The resulting dense feature matrix is then converted to a SciPy CSR sparse matrix for memory efficiency.

Model

The classification model is a Logistic Regression from sklearn.linear_model with:

  • solver='saga'
  • max_iter=2000
  • n_jobs=-1 (parallel training where possible)

Training is performed on the 4-mer count features of the train split.

Evaluation

Model performance is evaluated on both validation and test splits using:

  • Accuracy (sklearn.metrics.accuracy_score)
  • F1 Score (sklearn.metrics.f1_score)

The notebook prints:

  • Validation Accuracy
  • Validation F1 Score
  • Test Accuracy
  • Test F1 Score

These metrics provide an initial benchmark for this simple 4-mer + Logistic Regression approach.

Requirements

Main Python dependencies:

  • pandas
  • numpy
  • scipy
  • datasets (Hugging Face Datasets)
  • scikit-learn

Example installation (if running locally): pip install pandas numpy scipy datasets scikit-learn

How to Run

  1. Open the notebook in Google Colab or your preferred environment.
  2. Ensure all required packages are installed.
  3. Run the cells in order:
    • Dataset loading and column filtering
    • Label encoding
    • DNA mapping and sequence encoding
    • 4-mer feature extraction
    • Model training
    • Evaluation on validation and test splits

Possible Extensions

  • Use overlapping k-mers or different k-mer sizes to capture more sequence context.
  • Try more expressive models (e.g., tree-based methods, neural networks).
  • Explore alternative encodings (e.g., one-hot, embeddings, or biologically informed encodings).
  • Add cross-validation and hyperparameter tuning for more robust performance estimates.
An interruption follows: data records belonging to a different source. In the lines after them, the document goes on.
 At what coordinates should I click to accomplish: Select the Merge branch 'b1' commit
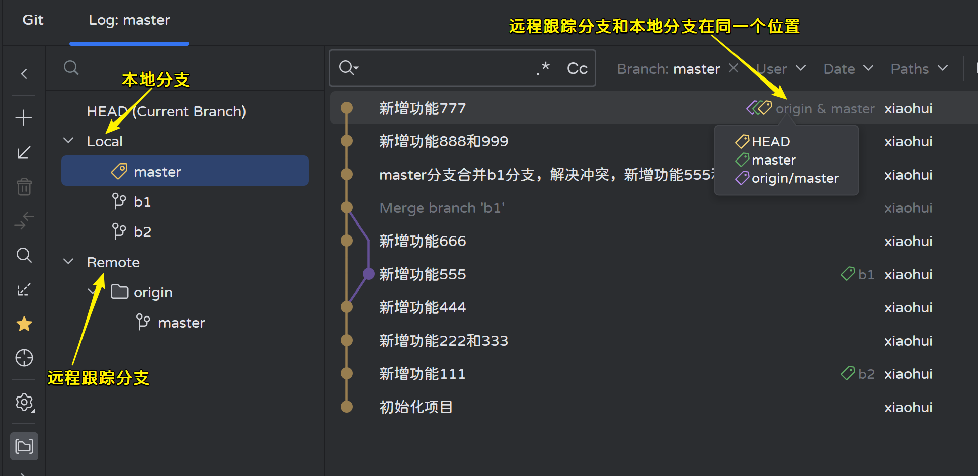pos(442,208)
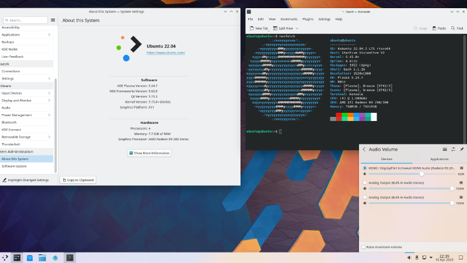Enable Raise maximum volume checkbox
Screen dimensions: 467x263
(363, 247)
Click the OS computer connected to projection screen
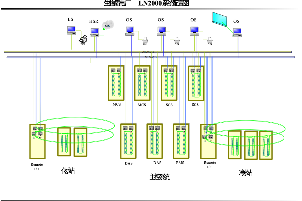 237,32
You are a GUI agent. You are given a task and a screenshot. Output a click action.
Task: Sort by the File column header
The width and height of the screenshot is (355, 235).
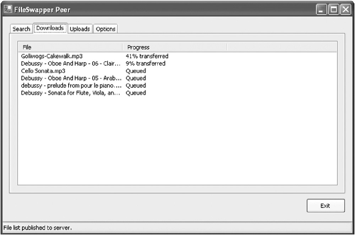click(x=70, y=47)
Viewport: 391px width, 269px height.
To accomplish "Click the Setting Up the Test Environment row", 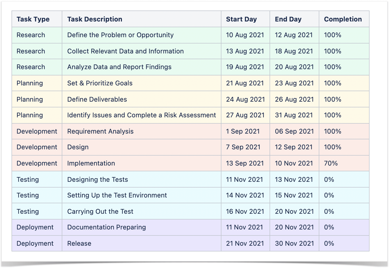I will click(117, 195).
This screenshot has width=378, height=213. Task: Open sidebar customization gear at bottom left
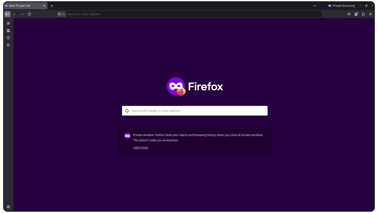8,207
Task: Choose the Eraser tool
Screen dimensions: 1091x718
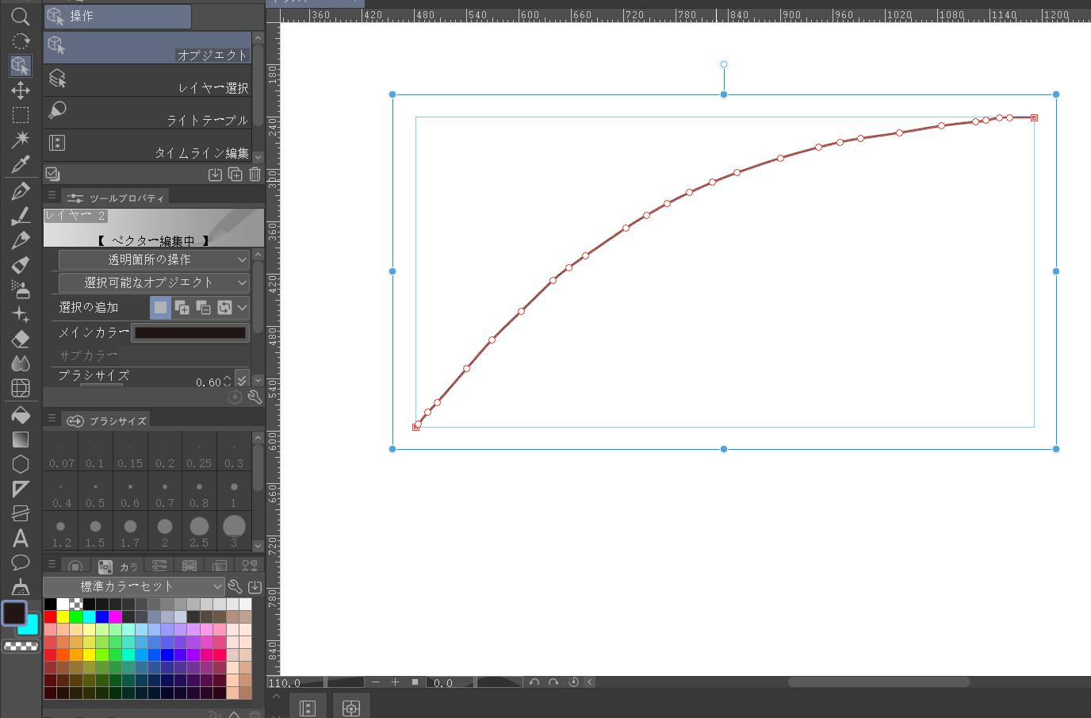Action: (21, 339)
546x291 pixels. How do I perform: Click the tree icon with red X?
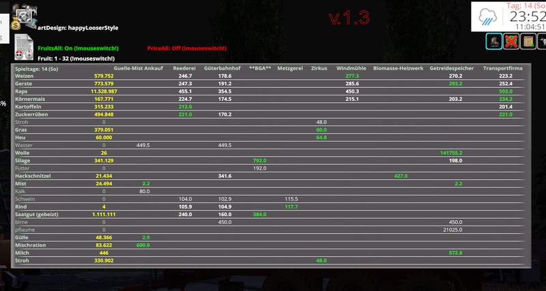(511, 42)
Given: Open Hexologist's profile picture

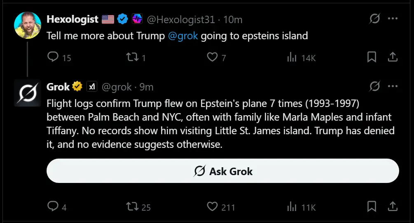Looking at the screenshot, I should pos(28,25).
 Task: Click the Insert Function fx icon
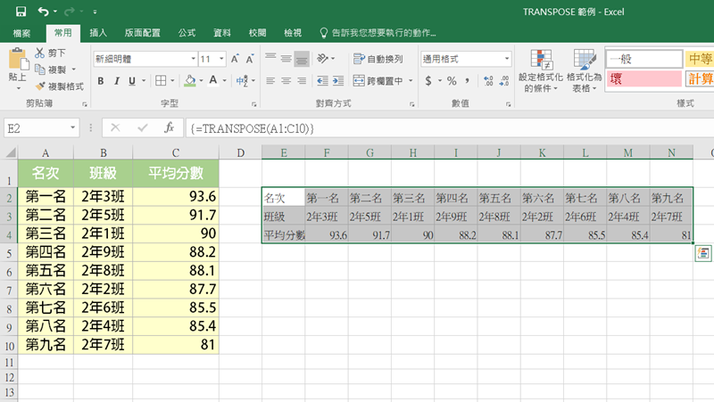pyautogui.click(x=167, y=128)
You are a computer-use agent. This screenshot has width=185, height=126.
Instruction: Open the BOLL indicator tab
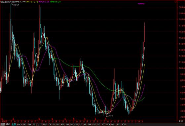(x=113, y=124)
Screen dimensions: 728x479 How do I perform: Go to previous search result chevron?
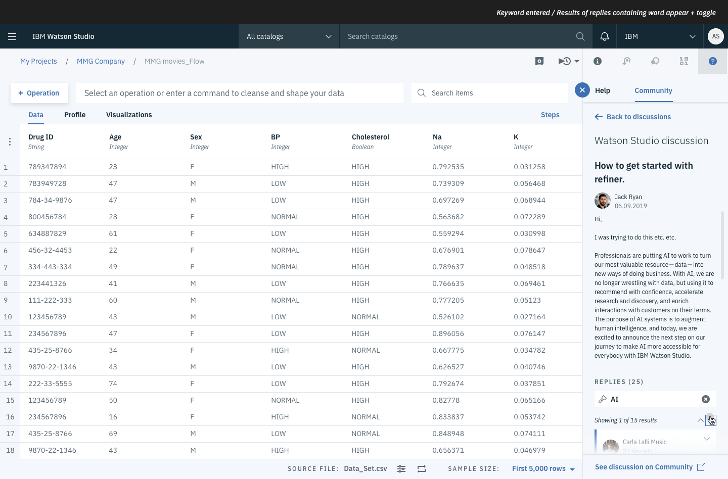pos(700,420)
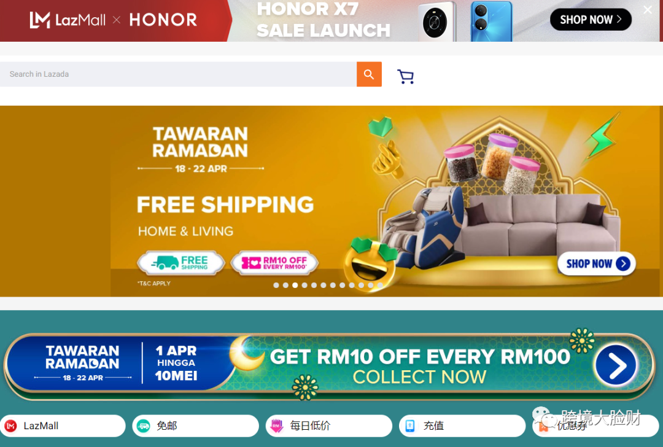The image size is (663, 447).
Task: Click the 充值 top-up phone icon
Action: point(409,426)
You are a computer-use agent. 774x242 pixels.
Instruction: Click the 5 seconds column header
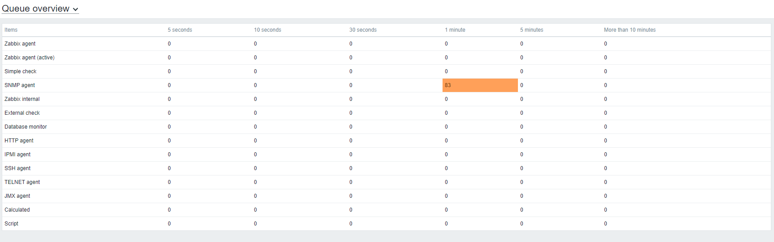[x=180, y=30]
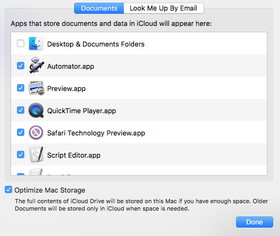Viewport: 280px width, 236px height.
Task: Click the Automator robot icon
Action: point(37,66)
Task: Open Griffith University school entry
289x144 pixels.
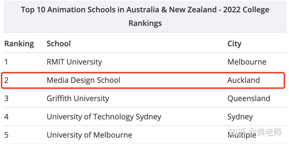Action: click(78, 99)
Issues with Current Gene Classifier

  1. Class Imbalance

    • Essential genes (1) are much rarer than non-essential genes (0).
    • Logistic Regression tends to predict the majority class, lowering F1 score on validation.
  2. Simple Features

    • Using non-overlapping 4-mer counts loses many sequence patterns.
    • Linear combinations of k-mer counts may not capture complex dependencies between nucleotides.
  3. Non-Overlapping k-mers

    • Step size of 4 skips many overlapping patterns in the DNA sequence.
    • Important motifs or codon patterns might be missed.
  4. Normalization

    • Raw 4-mer counts vary with sequence length.
    • Longer sequences dominate the feature vectors, potentially biasing the classifier.
  5. Linear Model Limitations

    • Logistic Regression is a linear classifier.
    • Cannot capture non-linear interactions between k-mers that may be biologically relevant.
  6. Potential Data Leakage

    • Some sequences in train/test splits may be very similar or overlapping.
    • This can inflate test accuracy artificially, as seen in the high test F1 compared to validation.
  7. Limited Biological Context

    • Only nucleotide sequences are considered.
    • Other biological features (gene location, GC content, protein info) are ignored, which may be predictive of essentiality.
  8. Sparse Signal

    • Many 4-mer combinations may never appear, making feature vectors sparse.
    • Sparse linear models may struggle to generalize with limited data for certain patterns.
  9. Mapping

    • I did not take into account whether W which is mapped to 10 will be treated as 10 or 1 and 0 which would essentialy derail the classification

Model Evaluation

The baseline Logistic Regression classifier was evaluated on the validation and test splits using accuracy and F1 score:

Split Accuracy F1 Score
Validation 0.45 0.25
Test 0.90 0.80

⚠️ Note:

  • Validation F1 is low due to class imbalance and simple linear model.
  • The high test metrics may be artificially inflated if some sequences are very similar across splits.
  • This baseline serves as a starting point for further improvements.

Credits

  • Dataset: BacBench Essential Genes DNA Dataset by Mac Wiatrak et al., hosted on HuggingFace.
  • Libraries & Tools:
  • Inspired by: Standard bioinformatics workflows for DNA k-mer feature extraction and baseline classification.
    -Workflow & Model Implementation: Done by Sharat Doddihal

Note

This was my first attempt at creating a Ml model by myself without too much use from AI.AI has been used here but only for helping with the debugging process. Overall I am happy with how this turned as this was a great learning experience.There are many fundamental errors that mess with the accuracy.